WORK TO BE COMPLETED: Please present the items from the line with "Show the Features tab" up to and including the line with "The width and height of the screenshot is (1672, 862)." as a numbered list, skipping blank lines. Leave the pictures out of the answer.

SUPPLIED ENTRIES:
************

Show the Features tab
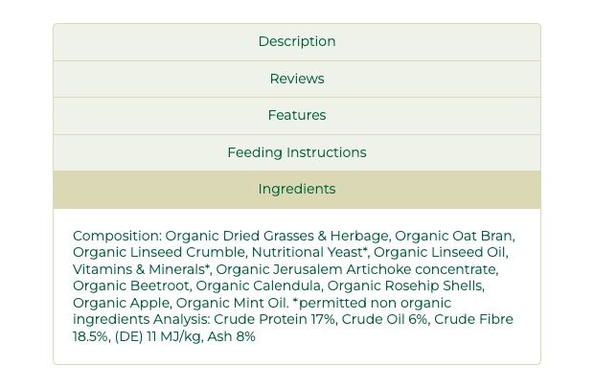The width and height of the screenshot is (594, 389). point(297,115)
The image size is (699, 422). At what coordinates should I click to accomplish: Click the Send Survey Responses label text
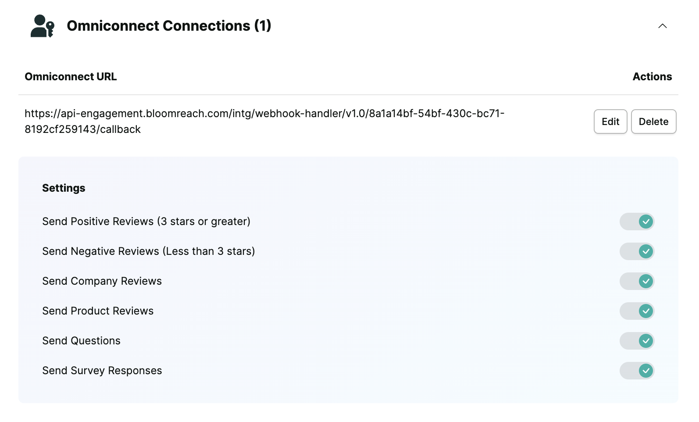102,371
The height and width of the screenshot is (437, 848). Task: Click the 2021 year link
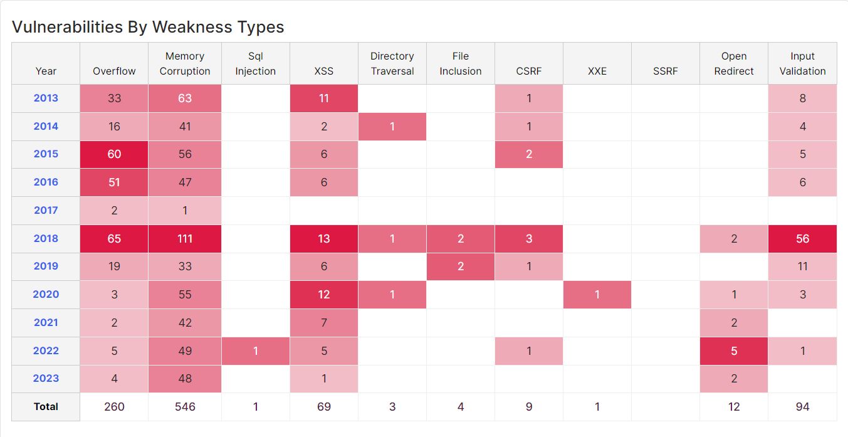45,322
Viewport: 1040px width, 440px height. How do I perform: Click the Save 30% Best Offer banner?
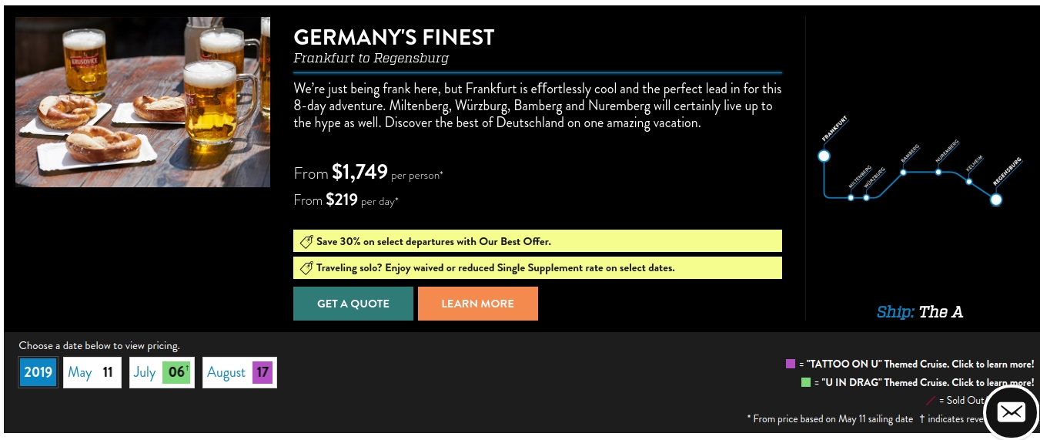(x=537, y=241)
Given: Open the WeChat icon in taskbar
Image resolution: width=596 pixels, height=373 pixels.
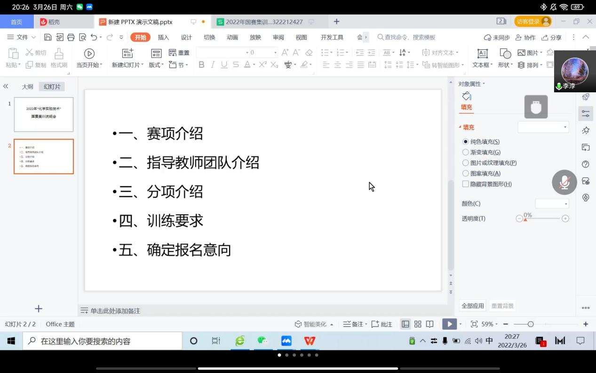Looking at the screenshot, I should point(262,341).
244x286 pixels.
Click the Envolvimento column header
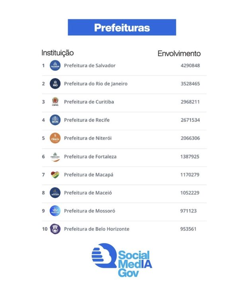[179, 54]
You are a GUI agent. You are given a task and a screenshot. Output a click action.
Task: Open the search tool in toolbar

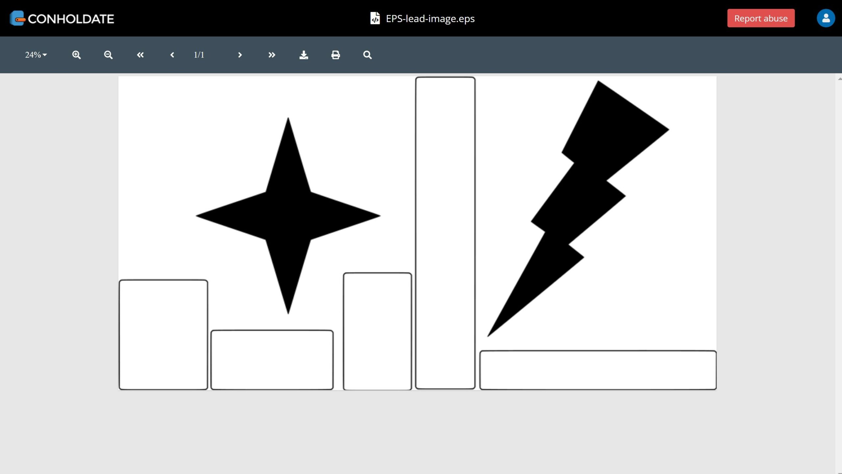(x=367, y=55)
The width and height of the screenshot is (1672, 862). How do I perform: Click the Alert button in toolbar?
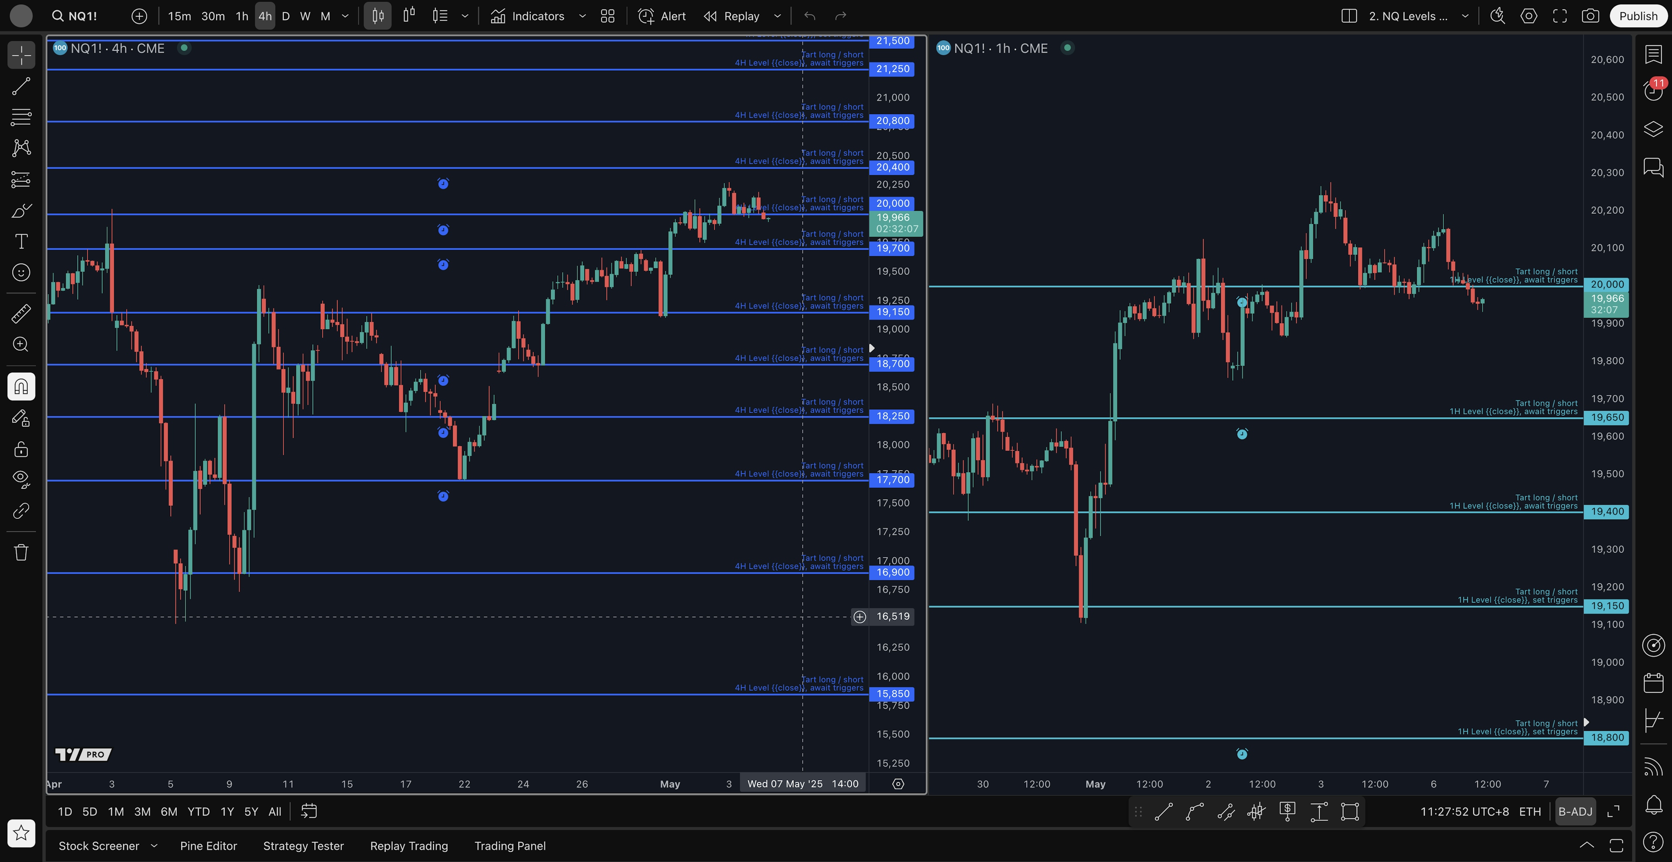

************

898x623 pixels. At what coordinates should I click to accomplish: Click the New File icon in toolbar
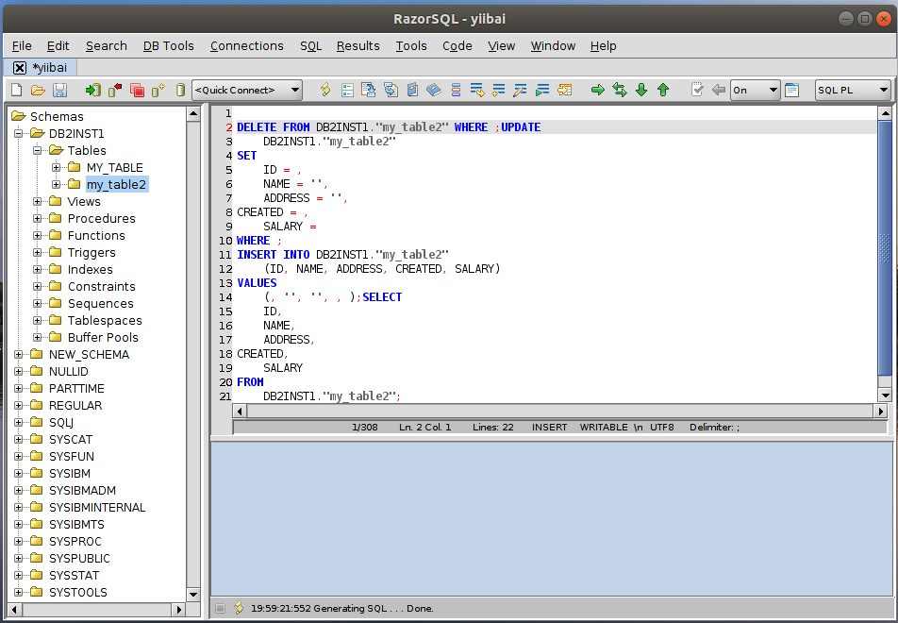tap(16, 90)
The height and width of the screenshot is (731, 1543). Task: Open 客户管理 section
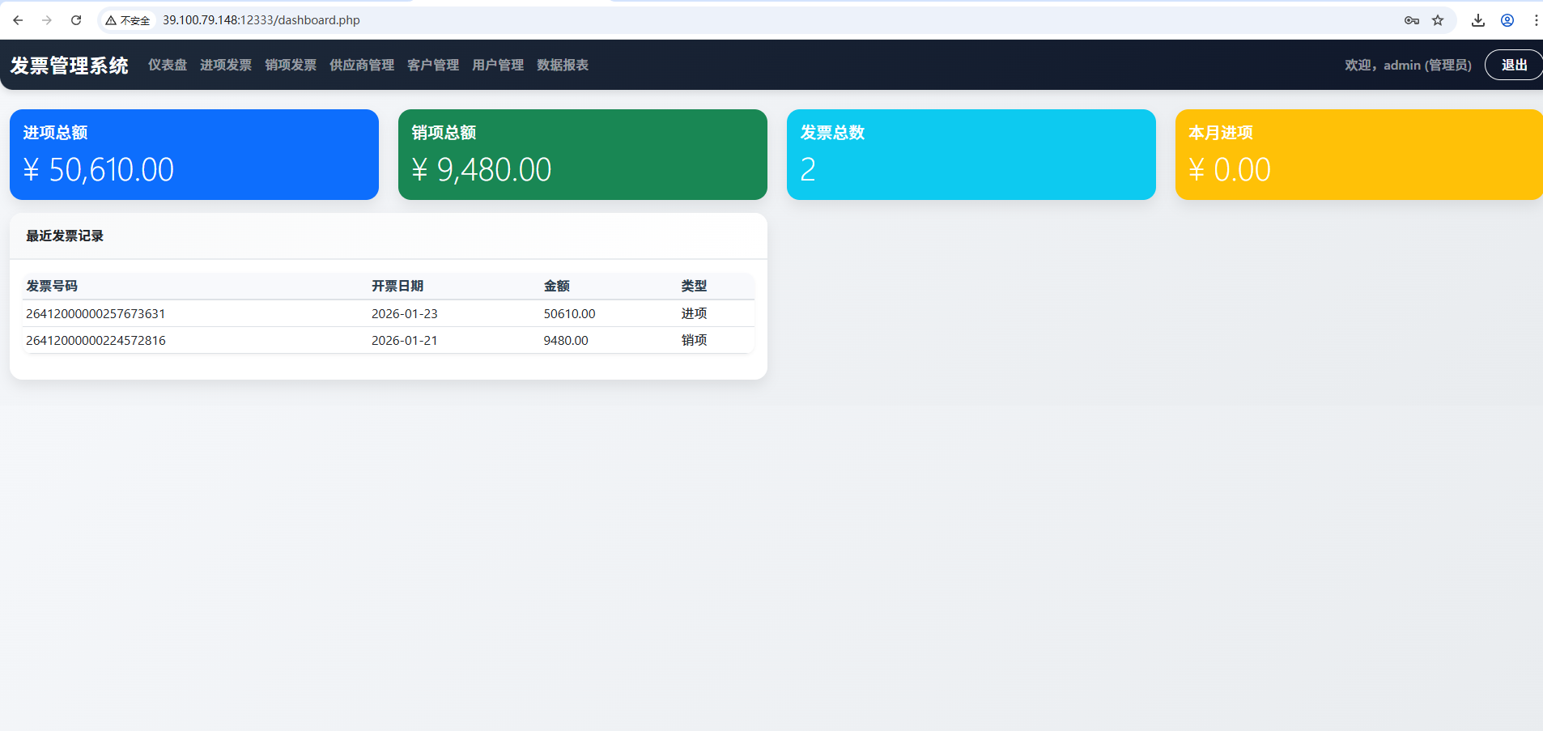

************

SOLVED PROBLEM:
1. Show the Features tab
2. The width and height of the screenshot is (594, 389). point(297,115)
3. The image size is (699, 422). At what coordinates should I click to accomplish: Click the Send Survey Responses label text
4. 102,371
5. The height and width of the screenshot is (437, 848). Task: Click the 2021 year link
6. 45,322
7. Viewport: 1040px width, 440px height. How do I perform: Click the Save 30% Best Offer banner?
8. (x=537, y=241)
9. Given: Open the WeChat icon in taskbar
10. Image resolution: width=596 pixels, height=373 pixels.
11. Looking at the screenshot, I should point(262,341).
12. 244x286 pixels.
13. Click the Envolvimento column header
14. [179, 54]
15. You are a GUI agent. You are given a task and a screenshot. Output a click action.
16. Task: Open the search tool in toolbar
17. (x=367, y=55)
18. The width and height of the screenshot is (1672, 862). How do I perform: Click the Alert button in toolbar?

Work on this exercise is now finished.